Rachel V. Rose, JD, MBA, advises clients on compliance and transactions in healthcare, cybersecurity, corporate and securities law, while representing plaintiffs in False Claims Act and Dodd-Frank whistleblower cases. She also teaches bioethics at Baylor College of Medicine in Houston. Rachel can be reached through her website, www.rvrose.com.
Recent fines and arrests should show physicians there is heightened scrutiny on their prescribing of painkillers.
The opioid epidemic is at the forefront of the Department of Justice's (DOJ) agenda. Physicians should be aware of changing policies and heightened scrutiny of prescribing habits.

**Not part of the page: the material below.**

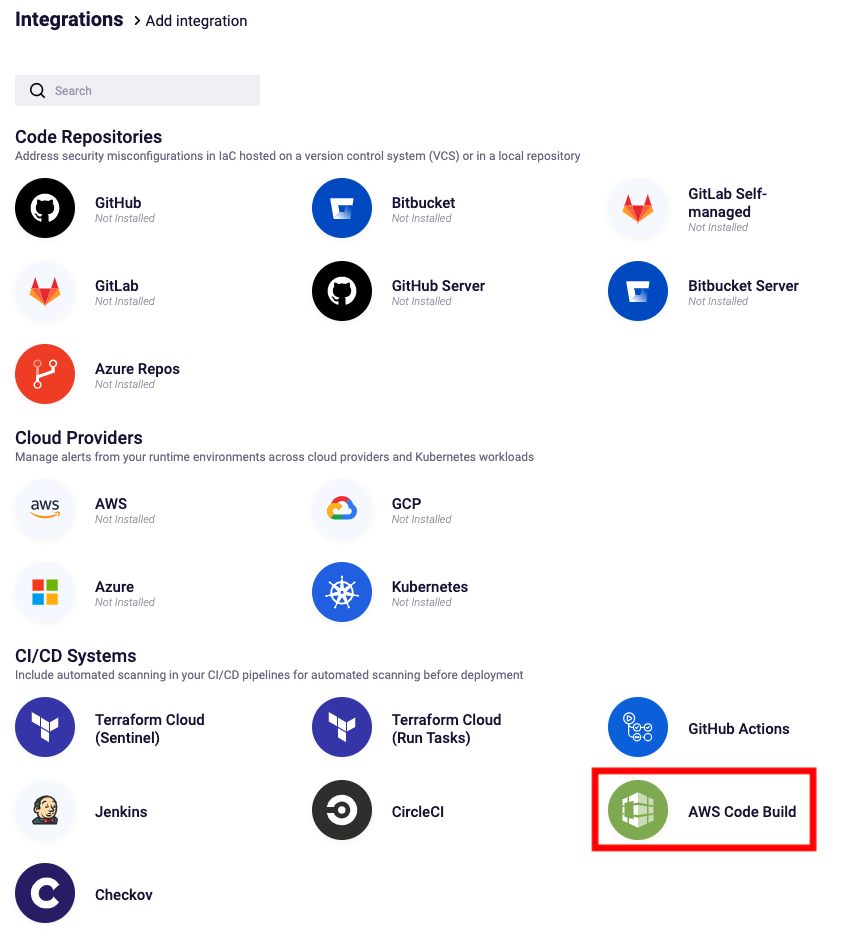
Task: Click the GitHub octocat icon
Action: pos(45,208)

Food and Drug Administration (FDA) approved pharmaceuticals must have a legitimate medical purpose in order to be approved. Palliative care and post-operative pain relief are two scenarios where pain medications are deemed appropriate. The problems arise when providers continue to write prescriptions after they become medically necessary.
Two recent DOJ actions highlight the rising epidemic and the pivotal role physicians play in the cycle. Last month, the U.S. Attorney's Office for the Southern District of Texas announced that a Houston area physician, Richard A. Evans and a co-conspirator, David Devido were convicted of 19 counts of distributing hydrocodone and oxycodone. "Some of the patients testified as to lax procedures at the clinic and the ease with which they were able to obtain prescriptions. Evans charged patients $200-$240 cash for an initial office visit, at which time they would obtain a first prescription. Refills are not permitted for narcotics. However, the jury heard that patients were told they could obtain a new prescription in 30 days without an office visit as long as the patient sent a money order to Evans for $200-$240. Patients were also told they could obtain a third prescription without an office visit as long as they again sent the payment to Evans."
Nearly simultaneously in the Eastern District of Louisiana, Shannon Ceasar, a family medicine physician, was arrested for the illegal dispensing of controlled substances and threatening both law enforcement officials and the state medical board. "As alleged, rather than doing no harm as a physician, Shannon Ceasar illegally dispensed Oxycodone into a community struggling with an epidemic of opioid addiction," stated U.S. Attorney Polite.
These are two of just many examples where physicians are being found liable for their prescribing habits. When assessing patients, consider the setting, the condition, the length of time they have been on painkillers, the dosage, and other options. Taking precautions now could potentially save both a physician's reputation, as well as a patient's life.